REQUIREMENT.
Show each line of the data below that has the string "section" in it.

::: SUPPLIED ENTRIES

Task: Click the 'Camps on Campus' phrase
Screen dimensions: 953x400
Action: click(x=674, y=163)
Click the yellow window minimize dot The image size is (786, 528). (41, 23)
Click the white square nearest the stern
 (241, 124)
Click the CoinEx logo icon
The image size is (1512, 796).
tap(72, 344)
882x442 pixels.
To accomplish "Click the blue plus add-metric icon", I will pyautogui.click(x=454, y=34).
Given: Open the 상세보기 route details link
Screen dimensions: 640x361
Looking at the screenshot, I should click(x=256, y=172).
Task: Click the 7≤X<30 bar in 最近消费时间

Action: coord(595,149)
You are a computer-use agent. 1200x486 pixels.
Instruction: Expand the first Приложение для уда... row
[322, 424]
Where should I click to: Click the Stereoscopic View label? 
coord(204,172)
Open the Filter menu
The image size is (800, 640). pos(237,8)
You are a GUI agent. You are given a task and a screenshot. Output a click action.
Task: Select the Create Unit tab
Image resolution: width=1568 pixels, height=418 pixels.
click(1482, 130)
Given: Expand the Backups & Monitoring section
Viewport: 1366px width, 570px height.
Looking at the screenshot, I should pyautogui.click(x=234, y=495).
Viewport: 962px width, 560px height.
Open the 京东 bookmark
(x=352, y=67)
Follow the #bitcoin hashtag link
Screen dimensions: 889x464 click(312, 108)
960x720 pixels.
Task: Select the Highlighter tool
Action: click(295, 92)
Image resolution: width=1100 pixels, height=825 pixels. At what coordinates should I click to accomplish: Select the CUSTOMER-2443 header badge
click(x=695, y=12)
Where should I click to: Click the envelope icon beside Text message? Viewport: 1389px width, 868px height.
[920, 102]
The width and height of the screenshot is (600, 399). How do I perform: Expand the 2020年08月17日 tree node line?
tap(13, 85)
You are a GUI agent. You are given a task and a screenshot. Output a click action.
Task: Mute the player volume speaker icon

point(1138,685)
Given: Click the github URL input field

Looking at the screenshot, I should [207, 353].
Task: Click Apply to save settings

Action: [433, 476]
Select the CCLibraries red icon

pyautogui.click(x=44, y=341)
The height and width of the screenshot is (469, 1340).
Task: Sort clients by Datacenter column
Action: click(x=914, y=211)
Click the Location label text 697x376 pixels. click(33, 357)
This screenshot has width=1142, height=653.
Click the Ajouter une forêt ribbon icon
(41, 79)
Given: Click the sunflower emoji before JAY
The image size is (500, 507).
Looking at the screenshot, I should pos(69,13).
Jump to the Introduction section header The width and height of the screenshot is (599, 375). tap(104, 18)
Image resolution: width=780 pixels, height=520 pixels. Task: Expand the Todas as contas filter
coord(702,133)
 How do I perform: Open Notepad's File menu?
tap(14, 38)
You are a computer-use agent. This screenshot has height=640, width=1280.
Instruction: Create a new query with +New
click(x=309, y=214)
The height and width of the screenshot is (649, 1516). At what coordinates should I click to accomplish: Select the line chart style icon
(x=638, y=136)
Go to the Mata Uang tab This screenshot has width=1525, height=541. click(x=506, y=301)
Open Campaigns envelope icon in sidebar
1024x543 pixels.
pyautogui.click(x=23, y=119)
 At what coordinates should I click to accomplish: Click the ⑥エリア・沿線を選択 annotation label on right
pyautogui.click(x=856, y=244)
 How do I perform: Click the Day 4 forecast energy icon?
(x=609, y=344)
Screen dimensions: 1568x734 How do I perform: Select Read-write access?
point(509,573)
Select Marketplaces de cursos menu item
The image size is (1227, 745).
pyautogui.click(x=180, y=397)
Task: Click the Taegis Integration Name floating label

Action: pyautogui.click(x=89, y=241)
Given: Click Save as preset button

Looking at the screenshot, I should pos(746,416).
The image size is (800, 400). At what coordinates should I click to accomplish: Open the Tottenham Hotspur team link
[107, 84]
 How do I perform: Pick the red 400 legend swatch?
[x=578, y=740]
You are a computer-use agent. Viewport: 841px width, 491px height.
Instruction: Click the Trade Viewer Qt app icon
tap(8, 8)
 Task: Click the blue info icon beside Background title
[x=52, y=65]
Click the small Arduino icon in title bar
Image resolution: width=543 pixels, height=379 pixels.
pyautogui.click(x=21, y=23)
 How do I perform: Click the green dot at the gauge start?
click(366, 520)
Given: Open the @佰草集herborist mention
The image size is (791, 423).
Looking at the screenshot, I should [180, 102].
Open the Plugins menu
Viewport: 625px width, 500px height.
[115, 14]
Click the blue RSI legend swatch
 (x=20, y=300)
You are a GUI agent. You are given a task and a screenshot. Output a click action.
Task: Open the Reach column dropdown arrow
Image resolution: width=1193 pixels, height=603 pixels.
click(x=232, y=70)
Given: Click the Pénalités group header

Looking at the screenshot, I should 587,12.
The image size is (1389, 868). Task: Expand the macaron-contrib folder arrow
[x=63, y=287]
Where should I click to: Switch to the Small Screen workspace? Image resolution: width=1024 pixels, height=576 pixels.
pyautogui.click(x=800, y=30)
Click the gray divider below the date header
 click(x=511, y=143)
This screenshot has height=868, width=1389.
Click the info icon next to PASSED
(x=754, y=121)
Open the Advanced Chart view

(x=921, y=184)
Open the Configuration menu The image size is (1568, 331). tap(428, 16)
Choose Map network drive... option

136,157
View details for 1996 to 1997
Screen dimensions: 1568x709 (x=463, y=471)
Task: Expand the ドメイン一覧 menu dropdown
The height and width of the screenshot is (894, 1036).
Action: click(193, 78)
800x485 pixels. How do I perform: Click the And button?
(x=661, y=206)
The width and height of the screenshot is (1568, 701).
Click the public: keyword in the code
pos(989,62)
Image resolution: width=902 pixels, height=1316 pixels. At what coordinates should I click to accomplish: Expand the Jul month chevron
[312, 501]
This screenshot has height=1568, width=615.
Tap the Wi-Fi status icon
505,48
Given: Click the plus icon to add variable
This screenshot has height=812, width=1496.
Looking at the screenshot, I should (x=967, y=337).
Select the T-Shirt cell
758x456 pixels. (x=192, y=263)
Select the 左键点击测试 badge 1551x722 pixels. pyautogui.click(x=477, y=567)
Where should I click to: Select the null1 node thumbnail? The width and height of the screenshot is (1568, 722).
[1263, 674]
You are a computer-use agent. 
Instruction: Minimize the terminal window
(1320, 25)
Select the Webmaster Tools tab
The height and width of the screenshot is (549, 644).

::::::

ANSWER BOX.
Given: Expand the Backups & Monitoring section
Jump to the Introduction section header The width and height of the screenshot is (599, 375). tap(104, 18)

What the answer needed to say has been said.